Friday 30 October 2009

Script to Artwork

One of the many fun aspects of creating the world of Cloud 109, is the ability to be able to take David Orme's wonderful script and just have a bit of extra fun with it.

Most writers when they're scripting for comics will take a much more hands on approach to controlling just how the artist breaks down the scene, there are varying degrees to which a writer will do this, but at it's most extreme, there will be detailed descriptions of the contents of each panel and even the "camera" angles the writer wants to see employed, much in the way that a film director would ask for.

David au contraire is remarkably liberal in this regard and hence we can achieve much more of a collaboration in terms of input into some of the gags involved.

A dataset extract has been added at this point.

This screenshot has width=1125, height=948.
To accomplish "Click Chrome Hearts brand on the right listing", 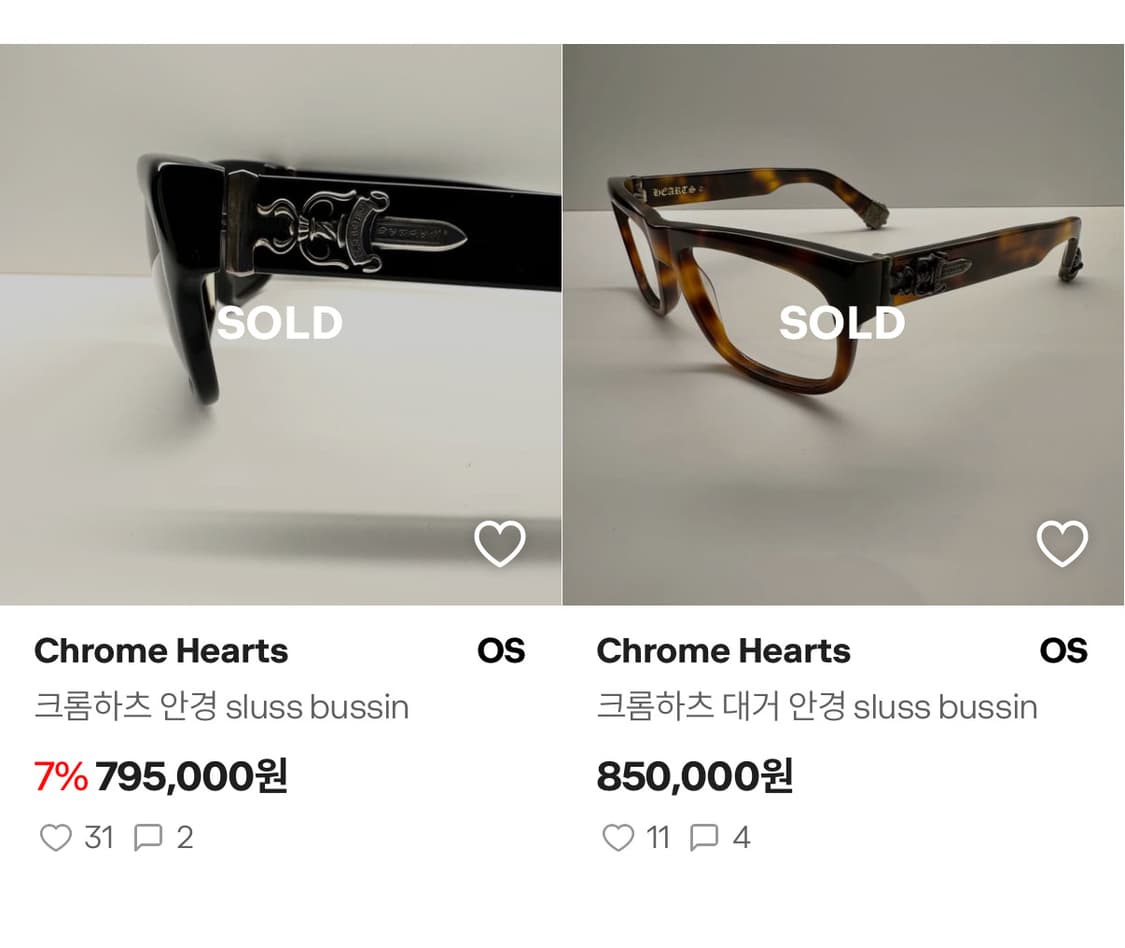I will click(723, 651).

Here's an example; the script for page 15 of Cloud 109, calls for the increasingly bemused teens to question a couple of less than helpful jailers. The old conundrum one jailer always lies, one always tells the truth, you are only allowed one question per jailer. how do you work out which of the two doors do you open?. This part of the game is set in a labyrinthine dungeon, very much in the vein of the old cult classic RPG "Dungeon Master".

As you can see David's script works brilliantly in advancing the characters personalities as they try to fathom a way out of what could be a very long sojourn in the dungeon, but having been sad enough to waste countless hours playing this spooky and very addictive game in the early nineties, I was able to throw in a little bit of extra stress into the scenes involved by adding in some of the endless succession of monsters that assail unwary adventurers in these dark and dank corridors.

You can also see from these images the way that the line work
is built up and elements added as the page progresses. One of the very useful aspects of working these pages in Adobe Illustrator is that one can easily add or subtract bits of artwork without any deviation in the overall cohesiveness of the artwork. Which in terms of continuity makes the whole process a lot more seamless than might ordinarily be the case.